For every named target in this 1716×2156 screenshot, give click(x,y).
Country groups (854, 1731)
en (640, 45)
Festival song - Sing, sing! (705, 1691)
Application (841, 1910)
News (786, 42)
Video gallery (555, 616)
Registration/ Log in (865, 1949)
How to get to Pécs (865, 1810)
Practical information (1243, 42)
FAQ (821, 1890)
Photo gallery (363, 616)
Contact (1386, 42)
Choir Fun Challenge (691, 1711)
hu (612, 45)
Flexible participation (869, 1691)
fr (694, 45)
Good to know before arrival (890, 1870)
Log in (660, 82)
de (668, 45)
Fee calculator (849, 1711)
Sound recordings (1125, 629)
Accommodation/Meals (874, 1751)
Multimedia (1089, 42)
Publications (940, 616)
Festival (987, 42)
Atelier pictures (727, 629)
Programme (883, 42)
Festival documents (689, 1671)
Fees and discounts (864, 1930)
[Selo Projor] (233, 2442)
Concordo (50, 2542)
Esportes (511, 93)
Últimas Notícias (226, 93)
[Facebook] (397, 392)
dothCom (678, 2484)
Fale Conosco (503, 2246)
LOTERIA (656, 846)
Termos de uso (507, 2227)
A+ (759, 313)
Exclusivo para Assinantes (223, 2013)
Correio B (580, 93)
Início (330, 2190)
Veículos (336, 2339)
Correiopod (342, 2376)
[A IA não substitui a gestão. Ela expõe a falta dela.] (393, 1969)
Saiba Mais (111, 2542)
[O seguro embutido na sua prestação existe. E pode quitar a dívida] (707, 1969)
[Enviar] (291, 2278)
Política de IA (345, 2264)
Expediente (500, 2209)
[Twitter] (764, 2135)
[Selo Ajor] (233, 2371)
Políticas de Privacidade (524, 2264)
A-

• What to do: All of the records above need to be printed again exactly as they appear.

• Solution for this exercise:
For every named target in this 1716×2156 screenshot, give click(x,y).
Country groups (854, 1731)
en (640, 45)
Festival song - Sing, sing! (705, 1691)
Application (841, 1910)
News (786, 42)
Video gallery (555, 616)
Registration/ Log in (865, 1949)
How to get to Pécs (865, 1810)
Practical information (1243, 42)
FAQ (821, 1890)
Photo gallery (363, 616)
Contact (1386, 42)
Choir Fun Challenge (691, 1711)
hu (612, 45)
Flexible participation (869, 1691)
fr (694, 45)
Good to know before arrival (890, 1870)
Log in (660, 82)
de (668, 45)
Fee calculator (849, 1711)
Sound recordings (1125, 629)
Accommodation/Meals (874, 1751)
Multimedia (1089, 42)
Publications (940, 616)
Festival (987, 42)
Atelier pictures (727, 629)
Programme (883, 42)
Festival documents (689, 1671)
Fees and discounts (864, 1930)
[Selo Projor] (233, 2442)
Concordo (50, 2542)
Esportes (511, 93)
Últimas Notícias (226, 93)
[Facebook] (397, 392)
dothCom (678, 2484)
Fale Conosco (503, 2246)
LOTERIA (656, 846)
Termos de uso (507, 2227)
A+ (759, 313)
Exclusivo para Assinantes (223, 2013)
Correio B (580, 93)
Início (330, 2190)
Veículos (336, 2339)
Correiopod (342, 2376)
[A IA não substitui a gestão. Ela expõe a falta dela.] (393, 1969)
Saiba Mais (111, 2542)
[O seguro embutido na sua prestação existe. E pode quitar a dívida] (707, 1969)
[Enviar] (291, 2278)
Política de IA (345, 2264)
Expediente (500, 2209)
[Twitter] (764, 2135)
[Selo Ajor] (233, 2371)
Políticas de Privacidade (524, 2264)
A-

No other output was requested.